EXERCISE –
Each record should be retyped word for word.
START INPUT DATA
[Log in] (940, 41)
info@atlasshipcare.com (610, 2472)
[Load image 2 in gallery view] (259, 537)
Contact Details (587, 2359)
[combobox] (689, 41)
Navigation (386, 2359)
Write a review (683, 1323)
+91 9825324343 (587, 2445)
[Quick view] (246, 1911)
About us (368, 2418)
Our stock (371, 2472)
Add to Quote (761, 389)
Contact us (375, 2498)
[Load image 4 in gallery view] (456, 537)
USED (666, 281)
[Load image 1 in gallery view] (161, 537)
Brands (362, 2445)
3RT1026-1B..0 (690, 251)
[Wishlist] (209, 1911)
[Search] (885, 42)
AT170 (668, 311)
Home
END INPUT DATA
ANSWER TO THIS EXERCISE –
[Log in] (940, 41)
info@atlasshipcare.com (610, 2472)
[Load image 2 in gallery view] (259, 537)
Contact Details (587, 2359)
[combobox] (689, 41)
Navigation (386, 2359)
Write a review (683, 1323)
+91 9825324343 (587, 2445)
[Quick view] (246, 1911)
About us (368, 2418)
Our stock (371, 2472)
Add to Quote (761, 389)
Contact us (375, 2498)
[Load image 4 in gallery view] (456, 537)
USED (666, 281)
[Load image 1 in gallery view] (161, 537)
Brands (362, 2445)
3RT1026-1B..0 (690, 251)
[Wishlist] (209, 1911)
[Search] (885, 42)
AT170 (668, 311)
Home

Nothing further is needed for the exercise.